Friday, October 30, 2009
September 11 is an important date in our history. On September 11, a foreign enemy attacked America’s largest seaport. There was smoke and fire that obscured the horrible loss of life from the explosions.
But I’m not talking about September 11, 2001, I’m talking about September 11, 1814. British sea forces started bombarding Ft. McHenry at Baltimore, Maryland, America’s largest seaport at the time. It is called the War of 1812, and most Americans don’t realize how close we came to surrendering our tenuous independence that had been won only thirty years earlier.
Three weeks earlier, British General Robert Ross made a tactical error. Instead of attacking Baltimore immediately, he attacked Washington D.C. which had only 8,000 residents, half of whom were slaves.
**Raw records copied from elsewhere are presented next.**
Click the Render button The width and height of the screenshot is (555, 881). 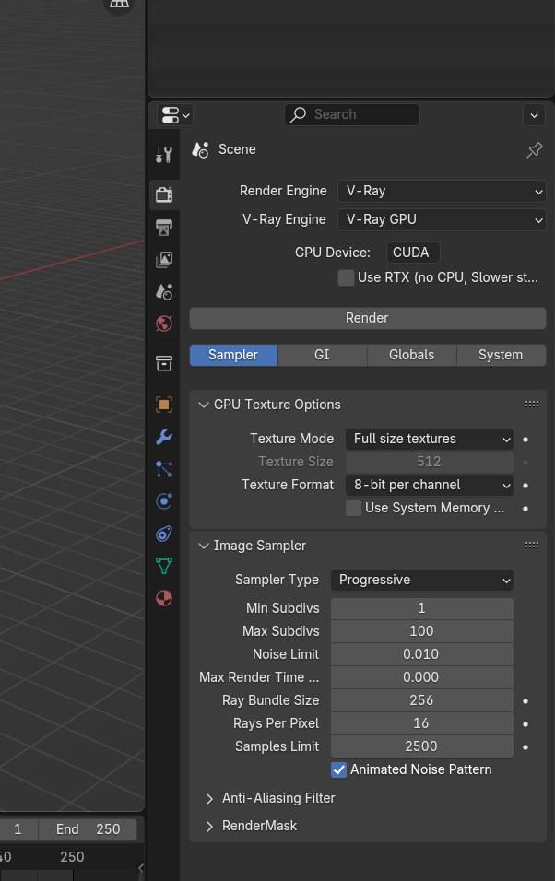367,318
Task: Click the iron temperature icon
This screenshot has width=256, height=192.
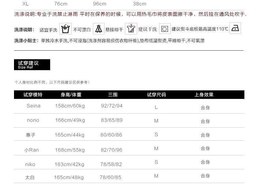Action: coord(235,28)
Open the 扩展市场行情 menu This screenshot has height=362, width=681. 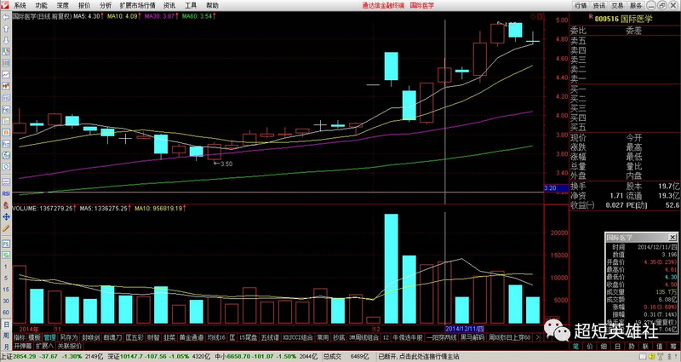click(x=136, y=5)
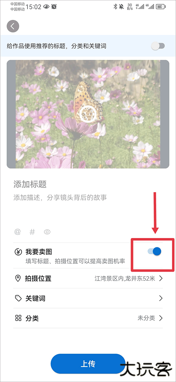Turn off the 我要卖图 switch
The image size is (176, 382).
155,251
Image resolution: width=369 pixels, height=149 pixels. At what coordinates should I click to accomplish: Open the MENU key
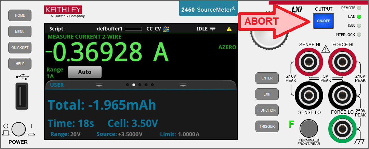20,32
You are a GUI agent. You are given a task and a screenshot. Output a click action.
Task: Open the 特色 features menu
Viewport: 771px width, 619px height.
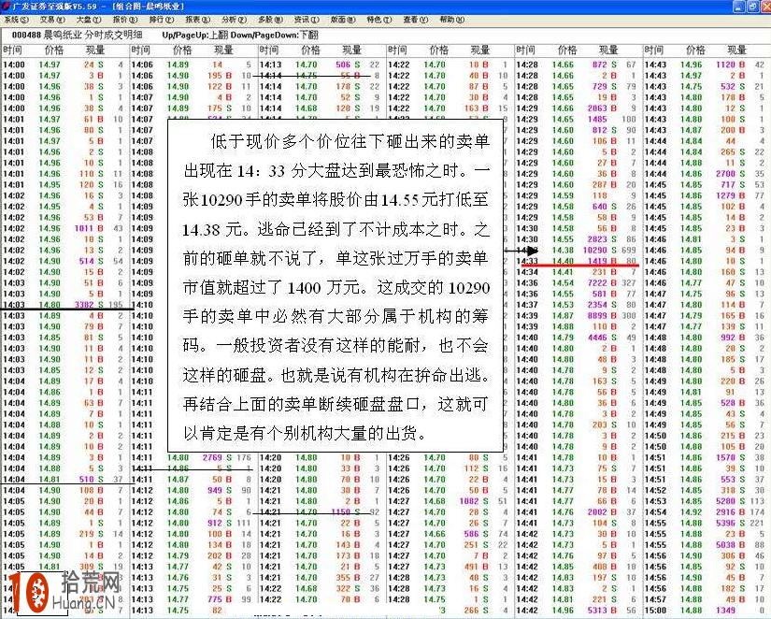[x=383, y=18]
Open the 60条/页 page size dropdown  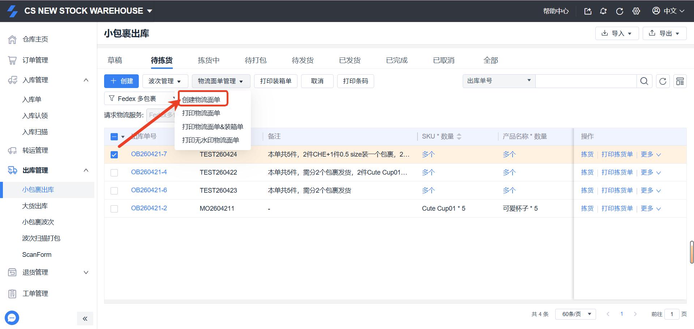(x=575, y=314)
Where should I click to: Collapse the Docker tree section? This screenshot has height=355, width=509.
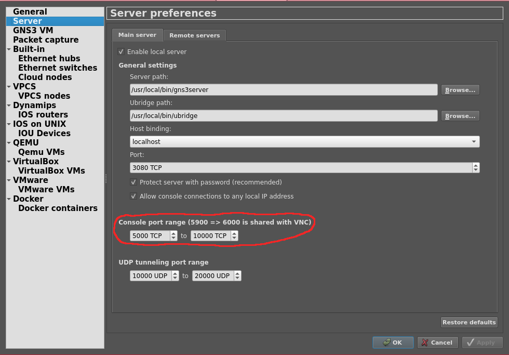(x=9, y=199)
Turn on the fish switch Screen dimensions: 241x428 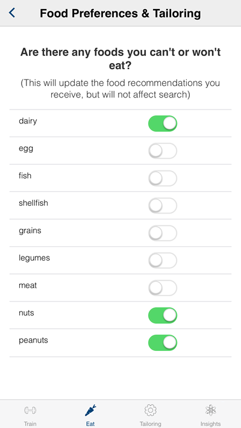163,178
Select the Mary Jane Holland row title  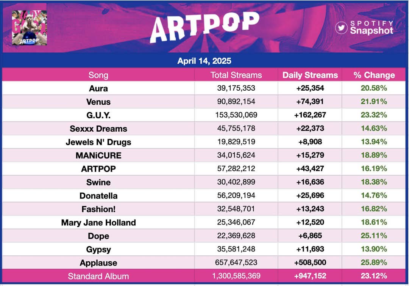(x=98, y=223)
There was little resistance, and the British captured Washington easily. President James Madison had fled earlier in the day, but Dolly Madison had remained at the White House setting her huge table with forty places for what she hoped would be a victory banquet. She stayed until she saw the British soldiers approaching the White House. As she fled, she quickly took a painting of George Washington down from the wall, cutting it from its frame and an original copy of the Declaration of Independence.
The enemy soldiers entered the White House and found the table set for a banquet with food in the kitchen. General Ross and his officers sat down and enjoyed a sumptuous meal, courtesy of the First Lady. Then they set fire to the White House and other public buildings. Dolly Madison watched from a nearby hillside as our nation’s capital burned.
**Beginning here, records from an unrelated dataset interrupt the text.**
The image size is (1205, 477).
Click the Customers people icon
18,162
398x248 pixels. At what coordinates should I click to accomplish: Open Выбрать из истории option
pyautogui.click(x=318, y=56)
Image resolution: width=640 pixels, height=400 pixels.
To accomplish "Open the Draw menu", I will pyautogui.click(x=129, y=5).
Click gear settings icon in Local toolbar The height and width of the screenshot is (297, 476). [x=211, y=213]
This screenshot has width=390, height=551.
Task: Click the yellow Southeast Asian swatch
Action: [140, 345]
However, the very next day, an unusual weather phenomenon occurred. Although hurricanes seldom make landfall around Washington, a violent hurricane roared ashore and two hours of torrential rain and winds extinguished the fires, and the White House wasn’t completely destroyed. Tornadoes spawned by the hurricane killed more British soldiers than the battle of Washington itself!
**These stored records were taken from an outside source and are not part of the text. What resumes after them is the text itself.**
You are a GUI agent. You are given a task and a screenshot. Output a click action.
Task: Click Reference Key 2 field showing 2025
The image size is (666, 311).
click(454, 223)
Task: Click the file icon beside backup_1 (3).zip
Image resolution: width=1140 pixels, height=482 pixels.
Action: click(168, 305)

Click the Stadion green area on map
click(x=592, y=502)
The weather was so bad that General Ross decided to leave Washington rather than occupy it. As he was leaving he asked an American lady: "Great God, Madam! Is this the kind of storm to which you are accustomed in this infernal country?" The lady answered, "No, Sir, this is a special interposition of Almighty God to drive our enemies from our city."
Indeed, you won’t read this in the history books, but that storm probably turned the tide and made the difference between defeat and victory in the War of 1812. Had Washington burned to ground and the British troops not been decimated by the storm, we might be loyal subjects of Queen Elizabeth to this day! But God intervened.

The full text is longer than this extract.